THE DATA:
/---
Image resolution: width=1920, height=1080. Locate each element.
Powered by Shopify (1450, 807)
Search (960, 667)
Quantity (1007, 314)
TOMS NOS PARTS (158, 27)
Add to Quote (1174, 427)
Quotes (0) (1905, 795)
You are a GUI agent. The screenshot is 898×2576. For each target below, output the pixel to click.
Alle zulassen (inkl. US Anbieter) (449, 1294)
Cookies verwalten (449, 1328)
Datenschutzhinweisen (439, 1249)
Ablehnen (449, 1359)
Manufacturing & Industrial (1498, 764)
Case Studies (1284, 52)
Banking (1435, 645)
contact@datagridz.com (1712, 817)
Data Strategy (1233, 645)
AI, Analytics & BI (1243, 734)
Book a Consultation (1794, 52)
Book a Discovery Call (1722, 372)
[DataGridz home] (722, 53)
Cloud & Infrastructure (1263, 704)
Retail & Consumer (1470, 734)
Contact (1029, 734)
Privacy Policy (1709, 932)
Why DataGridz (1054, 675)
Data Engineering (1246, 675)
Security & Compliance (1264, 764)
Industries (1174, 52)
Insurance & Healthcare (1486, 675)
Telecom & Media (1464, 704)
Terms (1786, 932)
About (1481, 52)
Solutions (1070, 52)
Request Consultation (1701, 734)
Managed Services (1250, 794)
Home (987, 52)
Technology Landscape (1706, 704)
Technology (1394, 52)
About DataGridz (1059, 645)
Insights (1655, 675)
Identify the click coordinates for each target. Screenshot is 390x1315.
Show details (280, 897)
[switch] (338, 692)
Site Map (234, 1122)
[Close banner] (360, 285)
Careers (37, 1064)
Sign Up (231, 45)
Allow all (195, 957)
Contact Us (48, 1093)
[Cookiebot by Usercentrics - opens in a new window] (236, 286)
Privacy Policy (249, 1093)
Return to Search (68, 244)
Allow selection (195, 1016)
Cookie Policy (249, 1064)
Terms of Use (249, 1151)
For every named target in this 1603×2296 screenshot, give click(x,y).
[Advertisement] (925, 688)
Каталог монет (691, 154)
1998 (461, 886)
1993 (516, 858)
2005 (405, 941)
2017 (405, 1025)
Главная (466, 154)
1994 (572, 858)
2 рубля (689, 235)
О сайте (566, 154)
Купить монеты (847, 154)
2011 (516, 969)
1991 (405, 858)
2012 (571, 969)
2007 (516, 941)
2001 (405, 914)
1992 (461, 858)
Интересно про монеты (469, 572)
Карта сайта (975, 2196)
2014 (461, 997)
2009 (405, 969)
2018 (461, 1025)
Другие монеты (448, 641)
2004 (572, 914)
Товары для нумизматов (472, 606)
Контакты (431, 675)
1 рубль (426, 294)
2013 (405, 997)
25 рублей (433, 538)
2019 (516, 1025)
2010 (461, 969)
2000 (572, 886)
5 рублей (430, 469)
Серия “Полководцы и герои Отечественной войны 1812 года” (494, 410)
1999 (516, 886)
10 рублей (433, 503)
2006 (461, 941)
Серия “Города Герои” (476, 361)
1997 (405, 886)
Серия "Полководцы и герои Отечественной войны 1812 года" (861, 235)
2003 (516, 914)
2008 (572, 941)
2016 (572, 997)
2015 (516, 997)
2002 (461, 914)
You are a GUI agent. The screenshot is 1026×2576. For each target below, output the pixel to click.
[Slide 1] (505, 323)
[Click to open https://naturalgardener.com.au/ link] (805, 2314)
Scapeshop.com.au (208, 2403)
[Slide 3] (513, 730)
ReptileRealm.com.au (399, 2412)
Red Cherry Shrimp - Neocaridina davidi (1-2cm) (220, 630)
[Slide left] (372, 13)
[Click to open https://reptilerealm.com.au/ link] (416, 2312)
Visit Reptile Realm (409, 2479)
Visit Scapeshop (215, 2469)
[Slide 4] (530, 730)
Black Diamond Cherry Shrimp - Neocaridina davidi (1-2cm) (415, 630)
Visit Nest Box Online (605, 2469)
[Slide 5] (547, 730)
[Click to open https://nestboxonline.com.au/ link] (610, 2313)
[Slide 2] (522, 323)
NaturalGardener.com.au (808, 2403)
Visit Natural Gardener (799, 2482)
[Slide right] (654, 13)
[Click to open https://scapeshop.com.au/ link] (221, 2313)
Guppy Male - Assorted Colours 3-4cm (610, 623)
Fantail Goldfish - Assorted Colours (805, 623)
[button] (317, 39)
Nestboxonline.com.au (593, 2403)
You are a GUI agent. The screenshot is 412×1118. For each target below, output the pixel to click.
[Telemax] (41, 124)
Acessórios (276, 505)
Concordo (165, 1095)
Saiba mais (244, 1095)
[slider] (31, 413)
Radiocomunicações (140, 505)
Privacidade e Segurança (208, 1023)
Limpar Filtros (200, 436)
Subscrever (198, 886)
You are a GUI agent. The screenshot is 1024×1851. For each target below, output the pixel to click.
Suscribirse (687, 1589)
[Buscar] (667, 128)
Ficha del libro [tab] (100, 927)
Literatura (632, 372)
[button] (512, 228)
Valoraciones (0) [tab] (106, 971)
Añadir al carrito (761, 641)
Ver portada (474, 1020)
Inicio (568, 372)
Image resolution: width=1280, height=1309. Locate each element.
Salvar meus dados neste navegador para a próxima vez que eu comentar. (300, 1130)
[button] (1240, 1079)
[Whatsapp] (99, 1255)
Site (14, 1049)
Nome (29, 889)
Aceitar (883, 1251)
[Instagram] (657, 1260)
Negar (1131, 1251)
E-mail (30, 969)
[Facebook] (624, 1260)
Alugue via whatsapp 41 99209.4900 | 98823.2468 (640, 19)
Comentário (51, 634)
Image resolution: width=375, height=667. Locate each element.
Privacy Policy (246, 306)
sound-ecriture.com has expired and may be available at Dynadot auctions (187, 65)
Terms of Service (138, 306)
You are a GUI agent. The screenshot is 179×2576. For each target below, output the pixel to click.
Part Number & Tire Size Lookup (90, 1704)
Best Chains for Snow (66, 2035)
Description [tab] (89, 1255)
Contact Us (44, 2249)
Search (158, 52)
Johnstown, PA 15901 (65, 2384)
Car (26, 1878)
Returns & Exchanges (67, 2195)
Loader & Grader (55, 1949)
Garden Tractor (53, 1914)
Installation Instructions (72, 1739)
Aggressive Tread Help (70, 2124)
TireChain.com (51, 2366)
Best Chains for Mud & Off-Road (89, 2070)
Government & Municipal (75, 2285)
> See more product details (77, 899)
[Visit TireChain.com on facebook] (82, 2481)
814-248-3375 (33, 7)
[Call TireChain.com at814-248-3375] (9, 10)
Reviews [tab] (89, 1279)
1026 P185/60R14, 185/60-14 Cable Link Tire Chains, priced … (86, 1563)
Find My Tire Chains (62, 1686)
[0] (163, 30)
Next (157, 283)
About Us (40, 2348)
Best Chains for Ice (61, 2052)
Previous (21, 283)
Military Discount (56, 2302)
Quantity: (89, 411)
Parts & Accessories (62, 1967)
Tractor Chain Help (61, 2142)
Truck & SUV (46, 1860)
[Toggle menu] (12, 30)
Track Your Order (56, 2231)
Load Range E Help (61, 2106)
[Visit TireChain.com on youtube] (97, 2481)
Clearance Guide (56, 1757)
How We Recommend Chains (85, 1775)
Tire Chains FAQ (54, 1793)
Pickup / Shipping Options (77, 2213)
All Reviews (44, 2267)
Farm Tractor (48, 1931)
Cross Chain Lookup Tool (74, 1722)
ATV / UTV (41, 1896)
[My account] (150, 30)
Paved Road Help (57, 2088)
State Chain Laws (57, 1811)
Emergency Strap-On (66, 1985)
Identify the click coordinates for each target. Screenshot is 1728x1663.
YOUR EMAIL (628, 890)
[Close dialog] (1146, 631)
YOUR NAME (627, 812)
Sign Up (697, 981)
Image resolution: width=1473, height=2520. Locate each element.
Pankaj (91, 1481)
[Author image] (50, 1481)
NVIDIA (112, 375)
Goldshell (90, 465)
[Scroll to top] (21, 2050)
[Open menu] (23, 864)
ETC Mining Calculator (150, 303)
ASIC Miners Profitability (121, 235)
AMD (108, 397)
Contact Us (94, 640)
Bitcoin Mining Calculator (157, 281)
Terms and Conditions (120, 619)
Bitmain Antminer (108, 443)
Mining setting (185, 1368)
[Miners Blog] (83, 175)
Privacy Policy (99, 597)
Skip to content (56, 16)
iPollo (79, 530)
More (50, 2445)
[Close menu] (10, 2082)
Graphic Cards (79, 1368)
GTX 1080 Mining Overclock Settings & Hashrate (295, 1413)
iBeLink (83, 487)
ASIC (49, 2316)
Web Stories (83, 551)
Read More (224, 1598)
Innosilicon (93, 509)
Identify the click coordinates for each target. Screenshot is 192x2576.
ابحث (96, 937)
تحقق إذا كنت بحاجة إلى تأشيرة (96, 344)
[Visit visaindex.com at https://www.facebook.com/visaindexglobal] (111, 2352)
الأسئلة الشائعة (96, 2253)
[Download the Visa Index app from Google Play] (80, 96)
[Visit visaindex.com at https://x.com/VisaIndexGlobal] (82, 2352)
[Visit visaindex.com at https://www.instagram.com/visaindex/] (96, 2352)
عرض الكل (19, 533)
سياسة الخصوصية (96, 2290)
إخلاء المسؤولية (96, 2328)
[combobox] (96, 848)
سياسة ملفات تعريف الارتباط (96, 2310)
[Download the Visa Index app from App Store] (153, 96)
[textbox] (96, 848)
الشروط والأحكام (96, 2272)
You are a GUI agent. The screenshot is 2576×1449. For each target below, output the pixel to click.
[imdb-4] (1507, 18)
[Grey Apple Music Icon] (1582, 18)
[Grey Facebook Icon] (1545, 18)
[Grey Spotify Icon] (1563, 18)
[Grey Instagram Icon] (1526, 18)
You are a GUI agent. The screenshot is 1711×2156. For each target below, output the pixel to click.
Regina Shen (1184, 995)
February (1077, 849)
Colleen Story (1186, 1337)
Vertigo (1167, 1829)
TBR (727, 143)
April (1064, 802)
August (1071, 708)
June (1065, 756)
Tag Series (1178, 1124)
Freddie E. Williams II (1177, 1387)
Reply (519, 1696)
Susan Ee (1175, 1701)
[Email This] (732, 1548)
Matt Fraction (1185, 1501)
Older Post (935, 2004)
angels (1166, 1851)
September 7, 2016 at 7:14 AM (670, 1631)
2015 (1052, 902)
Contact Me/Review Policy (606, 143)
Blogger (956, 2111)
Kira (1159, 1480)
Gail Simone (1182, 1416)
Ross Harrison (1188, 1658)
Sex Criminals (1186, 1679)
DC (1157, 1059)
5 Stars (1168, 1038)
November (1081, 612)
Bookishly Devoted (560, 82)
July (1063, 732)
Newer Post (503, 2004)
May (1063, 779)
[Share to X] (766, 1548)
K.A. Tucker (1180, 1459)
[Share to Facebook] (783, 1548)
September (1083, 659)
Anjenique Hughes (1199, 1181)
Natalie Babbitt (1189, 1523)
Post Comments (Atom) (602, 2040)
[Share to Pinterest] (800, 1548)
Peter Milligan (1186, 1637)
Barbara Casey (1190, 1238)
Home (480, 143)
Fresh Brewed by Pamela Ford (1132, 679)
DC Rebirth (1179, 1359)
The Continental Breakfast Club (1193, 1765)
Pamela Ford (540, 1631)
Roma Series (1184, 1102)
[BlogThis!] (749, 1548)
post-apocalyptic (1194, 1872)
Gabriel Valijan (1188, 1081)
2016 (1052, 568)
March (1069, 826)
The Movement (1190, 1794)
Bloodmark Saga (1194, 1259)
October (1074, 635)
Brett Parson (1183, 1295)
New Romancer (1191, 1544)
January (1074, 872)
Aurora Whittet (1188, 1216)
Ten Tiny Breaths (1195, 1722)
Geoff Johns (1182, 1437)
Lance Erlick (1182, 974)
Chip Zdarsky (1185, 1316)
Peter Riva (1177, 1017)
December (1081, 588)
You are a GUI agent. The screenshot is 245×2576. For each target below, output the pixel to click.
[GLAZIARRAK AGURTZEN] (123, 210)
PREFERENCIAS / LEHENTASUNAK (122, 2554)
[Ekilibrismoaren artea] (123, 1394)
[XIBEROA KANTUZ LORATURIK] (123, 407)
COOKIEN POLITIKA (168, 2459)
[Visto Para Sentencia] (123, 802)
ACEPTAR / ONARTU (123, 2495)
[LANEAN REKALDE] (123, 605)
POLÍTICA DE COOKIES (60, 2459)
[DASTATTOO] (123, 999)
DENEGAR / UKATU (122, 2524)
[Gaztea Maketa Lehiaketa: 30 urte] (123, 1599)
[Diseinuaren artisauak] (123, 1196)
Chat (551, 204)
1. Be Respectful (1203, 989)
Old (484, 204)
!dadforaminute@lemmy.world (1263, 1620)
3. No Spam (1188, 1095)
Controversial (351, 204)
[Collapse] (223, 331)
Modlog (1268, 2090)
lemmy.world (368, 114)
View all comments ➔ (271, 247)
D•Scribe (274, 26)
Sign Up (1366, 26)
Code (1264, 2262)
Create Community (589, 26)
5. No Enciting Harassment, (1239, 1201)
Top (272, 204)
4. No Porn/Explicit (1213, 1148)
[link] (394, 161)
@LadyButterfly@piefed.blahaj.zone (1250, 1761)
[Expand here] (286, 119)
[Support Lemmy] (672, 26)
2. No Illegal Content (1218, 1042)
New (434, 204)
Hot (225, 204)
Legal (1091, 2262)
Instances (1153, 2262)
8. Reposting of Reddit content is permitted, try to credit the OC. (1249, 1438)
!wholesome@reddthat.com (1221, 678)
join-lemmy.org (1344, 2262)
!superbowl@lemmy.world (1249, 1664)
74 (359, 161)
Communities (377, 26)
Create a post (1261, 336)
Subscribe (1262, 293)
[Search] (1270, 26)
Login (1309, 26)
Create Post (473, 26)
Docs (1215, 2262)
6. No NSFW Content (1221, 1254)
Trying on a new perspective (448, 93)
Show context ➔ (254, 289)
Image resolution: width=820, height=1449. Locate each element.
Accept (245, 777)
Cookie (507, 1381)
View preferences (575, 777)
\---
WHAT YOU ARE ASKED TO DO: All lines above from the one containing "Lance Erlick (1182, 974)" to the one containing "[DASTATTOO] (123, 999)" must be repeated exactly, both lines included, and no others.

RESULT:
Lance Erlick (1182, 974)
Chip Zdarsky (1185, 1316)
Peter Riva (1177, 1017)
December (1081, 588)
You are a GUI agent. The screenshot is 245×2576. For each target below, output the pixel to click.
[GLAZIARRAK AGURTZEN] (123, 210)
PREFERENCIAS / LEHENTASUNAK (122, 2554)
[Ekilibrismoaren artea] (123, 1394)
[XIBEROA KANTUZ LORATURIK] (123, 407)
COOKIEN POLITIKA (168, 2459)
[Visto Para Sentencia] (123, 802)
ACEPTAR / ONARTU (123, 2495)
[LANEAN REKALDE] (123, 605)
POLÍTICA DE COOKIES (60, 2459)
[DASTATTOO] (123, 999)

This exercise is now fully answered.